Sorry I didn't mean to put multisystem, I just meant to write Trauma Patient.

Posted

Great scenario Gulf thx.

To begin discussion I will point out that many many times with pts whom cannot lye supine for various reasons I have used a KED and leave them semifowlers on the cot.

I also like it for chest injuries because you can splint the entire chest when you are faces with bilateral fractures.

Posted

I have always been a proponent of, "If its bad enough to extricate its bad enough to need an XP-1." Which of course isn't always true but it seems that a bunch of advanced providers forget to utilize a great tool. I have talked to several medics who didn't know that it controlled C-Spine once secured into place.
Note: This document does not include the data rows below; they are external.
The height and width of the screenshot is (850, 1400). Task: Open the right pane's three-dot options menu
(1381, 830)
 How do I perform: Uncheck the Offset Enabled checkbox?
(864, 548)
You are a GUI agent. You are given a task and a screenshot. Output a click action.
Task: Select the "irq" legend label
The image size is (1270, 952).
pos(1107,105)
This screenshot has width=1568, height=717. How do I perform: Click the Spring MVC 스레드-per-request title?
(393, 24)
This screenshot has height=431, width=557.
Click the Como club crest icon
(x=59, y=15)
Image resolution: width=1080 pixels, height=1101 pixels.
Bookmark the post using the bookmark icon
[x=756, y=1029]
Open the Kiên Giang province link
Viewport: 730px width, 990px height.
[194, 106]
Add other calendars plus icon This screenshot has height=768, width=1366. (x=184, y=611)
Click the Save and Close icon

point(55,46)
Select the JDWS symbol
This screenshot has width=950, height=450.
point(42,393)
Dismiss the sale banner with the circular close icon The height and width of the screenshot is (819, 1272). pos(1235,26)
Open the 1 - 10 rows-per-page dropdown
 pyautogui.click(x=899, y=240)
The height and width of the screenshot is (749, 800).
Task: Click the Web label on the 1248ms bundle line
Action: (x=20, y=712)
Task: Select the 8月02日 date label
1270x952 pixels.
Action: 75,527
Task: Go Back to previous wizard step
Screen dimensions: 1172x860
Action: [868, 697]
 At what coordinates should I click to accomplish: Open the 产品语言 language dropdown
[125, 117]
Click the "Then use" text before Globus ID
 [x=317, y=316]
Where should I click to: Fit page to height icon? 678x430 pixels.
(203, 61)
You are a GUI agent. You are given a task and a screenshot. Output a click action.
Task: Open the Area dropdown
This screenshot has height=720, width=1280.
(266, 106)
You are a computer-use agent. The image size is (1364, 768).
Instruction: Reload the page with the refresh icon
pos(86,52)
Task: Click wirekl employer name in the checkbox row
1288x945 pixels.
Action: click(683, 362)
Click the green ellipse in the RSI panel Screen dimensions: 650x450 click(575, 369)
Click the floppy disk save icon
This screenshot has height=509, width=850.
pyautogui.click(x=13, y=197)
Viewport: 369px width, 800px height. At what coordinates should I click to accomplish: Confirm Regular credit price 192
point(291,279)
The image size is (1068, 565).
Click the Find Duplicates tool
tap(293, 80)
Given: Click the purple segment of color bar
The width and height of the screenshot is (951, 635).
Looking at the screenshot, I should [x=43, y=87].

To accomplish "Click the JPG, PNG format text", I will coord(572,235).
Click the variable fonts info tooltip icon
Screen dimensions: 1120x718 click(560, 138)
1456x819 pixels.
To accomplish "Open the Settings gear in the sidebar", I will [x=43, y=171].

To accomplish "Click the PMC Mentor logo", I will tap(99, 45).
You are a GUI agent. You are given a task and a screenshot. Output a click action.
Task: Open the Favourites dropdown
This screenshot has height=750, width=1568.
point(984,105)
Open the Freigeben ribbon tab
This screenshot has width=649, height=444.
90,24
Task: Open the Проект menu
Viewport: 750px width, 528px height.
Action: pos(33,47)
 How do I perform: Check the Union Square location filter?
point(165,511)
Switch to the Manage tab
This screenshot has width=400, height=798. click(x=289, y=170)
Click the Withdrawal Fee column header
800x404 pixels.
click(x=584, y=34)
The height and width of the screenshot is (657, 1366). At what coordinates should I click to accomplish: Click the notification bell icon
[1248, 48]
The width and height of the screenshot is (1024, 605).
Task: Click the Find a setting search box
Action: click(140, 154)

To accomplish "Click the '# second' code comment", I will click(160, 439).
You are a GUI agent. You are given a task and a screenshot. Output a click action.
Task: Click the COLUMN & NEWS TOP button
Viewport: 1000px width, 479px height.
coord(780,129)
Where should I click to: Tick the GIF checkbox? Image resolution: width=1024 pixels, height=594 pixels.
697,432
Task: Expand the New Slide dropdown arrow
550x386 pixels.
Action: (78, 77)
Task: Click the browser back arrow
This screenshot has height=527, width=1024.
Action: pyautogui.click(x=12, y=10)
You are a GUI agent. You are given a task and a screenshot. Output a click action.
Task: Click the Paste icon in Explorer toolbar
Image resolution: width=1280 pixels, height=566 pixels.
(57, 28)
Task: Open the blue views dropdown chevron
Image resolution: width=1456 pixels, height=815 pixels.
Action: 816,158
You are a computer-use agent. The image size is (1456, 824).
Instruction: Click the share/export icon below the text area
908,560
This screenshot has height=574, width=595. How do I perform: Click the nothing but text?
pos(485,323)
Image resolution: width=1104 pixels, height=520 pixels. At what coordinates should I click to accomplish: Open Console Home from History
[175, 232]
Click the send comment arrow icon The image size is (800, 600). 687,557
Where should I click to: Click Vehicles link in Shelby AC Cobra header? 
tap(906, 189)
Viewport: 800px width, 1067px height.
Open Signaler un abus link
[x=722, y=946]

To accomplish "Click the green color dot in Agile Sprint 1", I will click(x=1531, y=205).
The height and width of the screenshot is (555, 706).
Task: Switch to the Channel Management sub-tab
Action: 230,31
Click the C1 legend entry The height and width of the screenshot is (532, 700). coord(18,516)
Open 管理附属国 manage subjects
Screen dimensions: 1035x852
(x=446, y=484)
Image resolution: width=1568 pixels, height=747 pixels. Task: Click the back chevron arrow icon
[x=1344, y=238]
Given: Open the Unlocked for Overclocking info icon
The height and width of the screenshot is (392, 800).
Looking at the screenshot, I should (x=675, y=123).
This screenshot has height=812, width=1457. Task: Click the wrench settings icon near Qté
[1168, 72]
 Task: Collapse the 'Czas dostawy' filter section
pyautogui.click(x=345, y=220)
Of course I do believe this is lack of education on their respective programs part. Everyone pushes the LSB for complete spinal immobilization when sometimes an XP-1 or KED is a better choice.

Posted

Gastric intubation and decompression is a potentially helpful intervention for suspected diaphragmatic hernias. It may be of particular importance when considering gas laws and patient transport.

Posted

I ran on a patient that had been duct taped to a chair and tortured with a box cutter. (They had tried to induce my patient to reveal the location of his meth stash). This patient had to the bone lacerations of the head, full thickness chest and back. I had to wrap kerlex around the O2 mask to keep it on his face because I could not wrap the elastic around the skull and cervical vertebrae exposed. One of his injuries was a perforation of the diaphragm with intestine in the thoracic cavity. I kept the patient upright. His vitals were good. He had more and better stimulant on board than I could legally give him and after approximately 1,800 stitches did just fine.